From 2ce802f62ba32a7d95748ac92bf351f76affb6ff Mon Sep 17 00:00:00 2001
From: Tejun Heo <tj@kernel.org>
Date: Thu, 20 Jan 2011 12:06:35 +0100
Subject: lockdep: Move early boot local IRQ enable/disable status to
 init/main.c

During early boot, local IRQ is disabled until IRQ subsystem is
properly initialized.  During this time, no one should enable
local IRQ and some operations which usually are not allowed with
IRQ disabled, e.g. operations which might sleep or require
communications with other processors, are allowed.

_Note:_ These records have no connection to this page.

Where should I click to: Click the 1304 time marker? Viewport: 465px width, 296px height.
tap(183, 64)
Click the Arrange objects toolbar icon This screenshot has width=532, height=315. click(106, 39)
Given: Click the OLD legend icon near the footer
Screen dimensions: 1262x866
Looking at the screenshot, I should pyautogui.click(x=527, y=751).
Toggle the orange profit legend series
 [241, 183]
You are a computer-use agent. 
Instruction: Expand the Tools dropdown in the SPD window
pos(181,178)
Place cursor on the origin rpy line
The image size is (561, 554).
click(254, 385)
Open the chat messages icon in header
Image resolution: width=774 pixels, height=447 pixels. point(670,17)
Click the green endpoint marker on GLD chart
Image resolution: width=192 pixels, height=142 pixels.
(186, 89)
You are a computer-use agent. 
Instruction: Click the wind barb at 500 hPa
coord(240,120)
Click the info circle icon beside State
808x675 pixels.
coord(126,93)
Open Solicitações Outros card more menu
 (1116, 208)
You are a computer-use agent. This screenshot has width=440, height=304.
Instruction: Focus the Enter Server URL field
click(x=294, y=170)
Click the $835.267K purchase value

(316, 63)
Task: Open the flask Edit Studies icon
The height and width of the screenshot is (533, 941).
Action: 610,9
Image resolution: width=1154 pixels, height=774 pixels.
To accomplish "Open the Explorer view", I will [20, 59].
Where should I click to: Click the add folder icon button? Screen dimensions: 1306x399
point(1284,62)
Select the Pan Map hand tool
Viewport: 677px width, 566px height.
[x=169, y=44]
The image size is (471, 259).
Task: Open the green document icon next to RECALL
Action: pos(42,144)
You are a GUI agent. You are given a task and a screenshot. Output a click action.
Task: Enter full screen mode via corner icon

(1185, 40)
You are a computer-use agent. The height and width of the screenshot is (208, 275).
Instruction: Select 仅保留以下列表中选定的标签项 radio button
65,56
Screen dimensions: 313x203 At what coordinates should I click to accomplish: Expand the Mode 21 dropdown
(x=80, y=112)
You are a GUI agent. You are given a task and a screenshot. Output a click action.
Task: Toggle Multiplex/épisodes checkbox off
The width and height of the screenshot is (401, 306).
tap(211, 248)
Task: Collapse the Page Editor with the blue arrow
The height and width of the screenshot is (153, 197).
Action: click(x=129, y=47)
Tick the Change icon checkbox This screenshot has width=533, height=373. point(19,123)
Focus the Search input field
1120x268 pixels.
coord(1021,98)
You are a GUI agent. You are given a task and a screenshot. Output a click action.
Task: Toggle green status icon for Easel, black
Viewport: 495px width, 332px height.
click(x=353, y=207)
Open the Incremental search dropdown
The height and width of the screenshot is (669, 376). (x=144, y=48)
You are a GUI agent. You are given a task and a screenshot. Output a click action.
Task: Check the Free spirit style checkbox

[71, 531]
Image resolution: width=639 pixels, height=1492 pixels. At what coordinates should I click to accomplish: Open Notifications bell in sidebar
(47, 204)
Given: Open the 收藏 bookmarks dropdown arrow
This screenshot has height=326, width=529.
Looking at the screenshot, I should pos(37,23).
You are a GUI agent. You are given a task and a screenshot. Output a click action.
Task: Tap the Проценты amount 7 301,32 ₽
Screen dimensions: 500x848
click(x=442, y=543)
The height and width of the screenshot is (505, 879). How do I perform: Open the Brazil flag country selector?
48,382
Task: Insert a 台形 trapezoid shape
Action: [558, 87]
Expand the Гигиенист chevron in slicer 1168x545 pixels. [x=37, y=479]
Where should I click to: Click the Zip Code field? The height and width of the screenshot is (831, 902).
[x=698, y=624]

lockdep tracked this with early_boot_irqs_off/on() callbacks.
As other subsystems need this information too, move it to
init/main.c and make it generally available.  While at it,
toggle the boolean to early_boot_irqs_disabled instead of
enabled so that it can be initialized with %false and %true
indicates the exceptional condition.

Signed-off-by: Tejun Heo <tj@kernel.org>
Acked-by: Peter Zijlstra <a.p.zijlstra@chello.nl>
Acked-by: Pekka Enberg <penberg@kernel.org>
Cc: Linus Torvalds <torvalds@linux-foundation.org>
LKML-Reference: <20110120110635.GB6036@htj.dyndns.org>
Signed-off-by: Ingo Molnar <mingo@elte.hu>
---
 kernel/lockdep.c             | 18 +-----------------
 kernel/trace/trace_irqsoff.c |  8 --------
 2 files changed, 1 insertion(+), 25 deletions(-)

(limited to 'kernel')

diff --git a/kernel/lockdep.c b/kernel/lockdep.c
index 42ba65d..0d2058d 100644
--- a/kernel/lockdep.c
+++ b/kernel/lockdep.c
@@ -2292,22 +2292,6 @@ mark_held_locks(struct task_struct *curr, enum mark_type mark)
 }
 
 /*
- * Debugging helper: via this flag we know that we are in
- * 'early bootup code', and will warn about any invalid irqs-on event:
- */
-static int early_boot_irqs_enabled;
-
-void early_boot_irqs_off(void)
-{
-	early_boot_irqs_enabled = 0;
-}
-
-void early_boot_irqs_on(void)
-{
-	early_boot_irqs_enabled = 1;
-}
-
-/*
  * Hardirqs will be enabled:
  */
 void trace_hardirqs_on_caller(unsigned long ip)
@@ -2319,7 +2303,7 @@ void trace_hardirqs_on_caller(unsigned long ip)
 	if (unlikely(!debug_locks || current->lockdep_recursion))
 		return;
 
-	if (DEBUG_LOCKS_WARN_ON(unlikely(!early_boot_irqs_enabled)))
+	if (DEBUG_LOCKS_WARN_ON(unlikely(early_boot_irqs_disabled)))
 		return;
 
 	if (unlikely(curr->hardirqs_enabled)) {
diff --git a/kernel/trace/trace_irqsoff.c b/kernel/trace/trace_irqsoff.c
index 5cf8c60..92b6e1e 100644
--- a/kernel/trace/trace_irqsoff.c
+++ b/kernel/trace/trace_irqsoff.c
@@ -453,14 +453,6 @@ void time_hardirqs_off(unsigned long a0, unsigned long a1)
  * Stubs:
  */
 
-void early_boot_irqs_off(void)
-{
-}
-
-void early_boot_irqs_on(void)
-{
-}
-
 void trace_softirqs_on(unsigned long ip)
 {
 }
-- 
cgit v1.1


From bd924e8cbd4b73ffb7d707a774c04f7e2cae88ed Mon Sep 17 00:00:00 2001
From: Tejun Heo <tj@kernel.org>
Date: Thu, 20 Jan 2011 12:07:13 +0100
Subject: smp: Allow on_each_cpu() to be called while early_boot_irqs_disabled
 status to init/main.c

percpu may end up calling vfree() during early boot which in
turn may call on_each_cpu() for TLB flushes.  The function of
on_each_cpu() can be done safely while IRQ is disabled during
early boot but it assumed that the function is always called
with local IRQ enabled which ended up enabling local IRQ
prematurely during boot and triggering a couple of warnings.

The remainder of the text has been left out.